Christine, Christine.

My God, what have I done? In my despair I lashed out at my one true love til she bled. So delicate she couldn't handle passion.

Like a beast cornered against a wall I demanded love from a child who could only bask in the golden light of affection.

Falling, sweet intoxication...

I'm to enfolded in darkness to find love, I waited to long for it. It will never find me now, nothing but unrequited dreams to follow my damned

exsistance. My vision has blurred I see no more, only blackness. My ugliness has ceased to reflect it's self at me, I no longer see myself.

Blindness rends the pain til I am numb to all feeling.

Come...

Demons rise out of the ashes of despair. Twisted faces of hate impair my sight. Gray faces turn red, scrabbling hands claw at my body and pain rises to the surface. The whirlpool of emotions pass.

It's over now...

The imps recede to the distance of my torment. She's gone. They're gone. No one to laugh with me, no one to cry with me. I'm alone, again.

I scream and no one hears, I cry and no one sees. I'm here but no one would beleive, I'm the Phantom now. Erik is a pile of ashes, killed at the hands of a weak women. Lost in a foolish name... I shall rise again... later.

Savor each sensation...

I'm tired, so tired. The bone weariness that sleep cannot cure. Emotional exhaustion... no way to regenerate any passion in this empty hole. All alone, with out even anyone's pity I wallow in the abyss. All I have left touch is stone and dirt, water laps at my feet.

Why? Christine, why?

Did I ask for to much? Obviously. People do not care... they hate, kill, die. They do not care. They look on they out side and ignore everything else. Evreything must be pretty, sparkly and eyecatching. She wasn't like that though, what a fool I am. She was exactly

like that. Like everyone else. Like everything else. The only difference in her is that I taught her.
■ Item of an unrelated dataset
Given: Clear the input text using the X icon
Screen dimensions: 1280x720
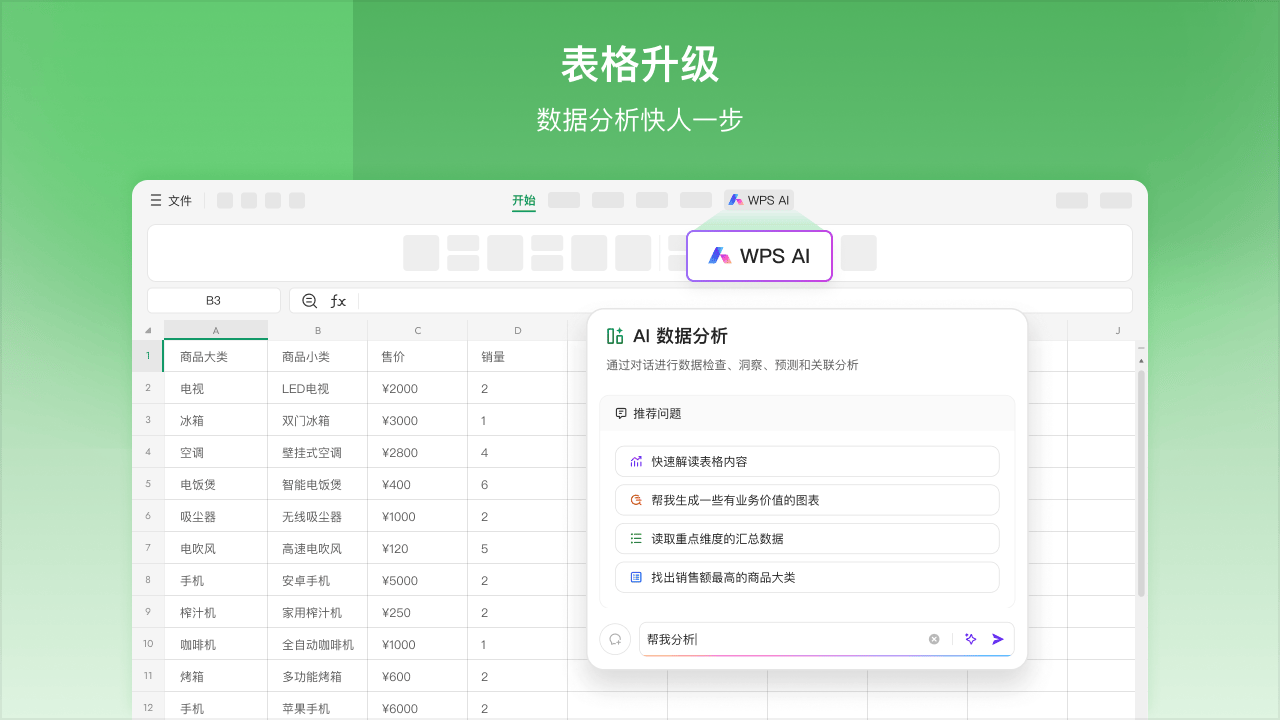Looking at the screenshot, I should click(x=933, y=639).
I remember there was mist...

The mist rolls of the lake. Hiding the murky depths of water it bestoes beauty to the ugly. Hope... what an overrated feeling. The intricate fragile feeling before the death of light, laughter, love. Remember the horror, I can still see the look on her face when she saw me for the first

time. I should have let her go then. Memories are all I have left now, in this emptiness.